TASK DIRECTIONS
Please extend the article below on the honey bee reserve in Goulds, picking up after its final sentence. Continue only the article, not the material that follows it.

EXCERPTED PASSAGE
┄┄┄┄┄┄┄┄┄┄┄┄┄┄┄┄┄┄┄┄

CATCH THE BUZZ – Newfoundland and Labador’s First Honey Bee Reserve Opens June 1.

By: Alan Harman

Newfoundland and Labador’s first honey bee reserve opens June 1.

Operated by Paul and Brenda Dinn, Adelaide’s Honey Bee, Pollinator and Wildflower Reserve is in Goulds, a 10-minute drive from downtown St John’s, the Canadian province’s capital, in the heartland of the agricultural belt.

The Dinns, have operated their apiary as a small home-based business and hobby for five years. 

Six years ago, a family friend commented on a picture of wildflowers on the property and pointed out the abundance of a plant called fireweed,

“After researching, I learned fireweed is highly prized by bee keepers as its nectar and pollen make one of the world’s finest honeys,” Paul Dinn says. “Some bee keepers even drive or fly their beehives great distances, so their bees can make honey from the fireweed blossom.”

┄┄┄┄┄┄┄┄┄┄┄┄┄┄┄┄┄┄┄┄

DATA EXCERPT
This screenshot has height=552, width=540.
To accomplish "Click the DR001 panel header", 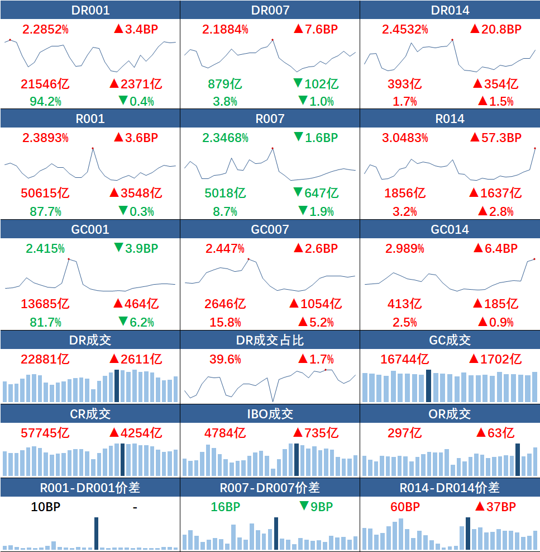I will [90, 10].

┄┄┄┄┄┄┄┄┄┄┄┄┄┄┄┄┄┄┄┄

ANSWER FOR THE TASK
The abundance of fireweed and other wildflowers, the need for honey bees in the world and the Dinns want to start a business, led to the formation of Adelaide’s Newfoundland Honey, named after Brenda Dinn’s mother.

It is located on land that has been in the Dinn family for more than 100 years.

“My great-grandparents were self-sufficient farmers who grew their own vegetables and raised animals for meat and poultry,” Paul Dinn says. “They were true pioneers who sawed logs from surrounding woods to build their home. My great grandmother made her own butter, bread and clothes. Over time, the land has been handed down and eventually became ours.

“My parents didn’t use the land for farming, so the land was reclaimed by wildflowers and boreal forest. We had looked at raising sheep, egg production, growing Christmas trees, and so on.

“We are dedicating ten acres of our farm for the reserve, but if we need to expand due to popularity, then we have plenty of room.”

The reserve combines a safe place for honey bees and native pollinators and a botanical wilderness area with the deep pioneering and agricultural history of the family.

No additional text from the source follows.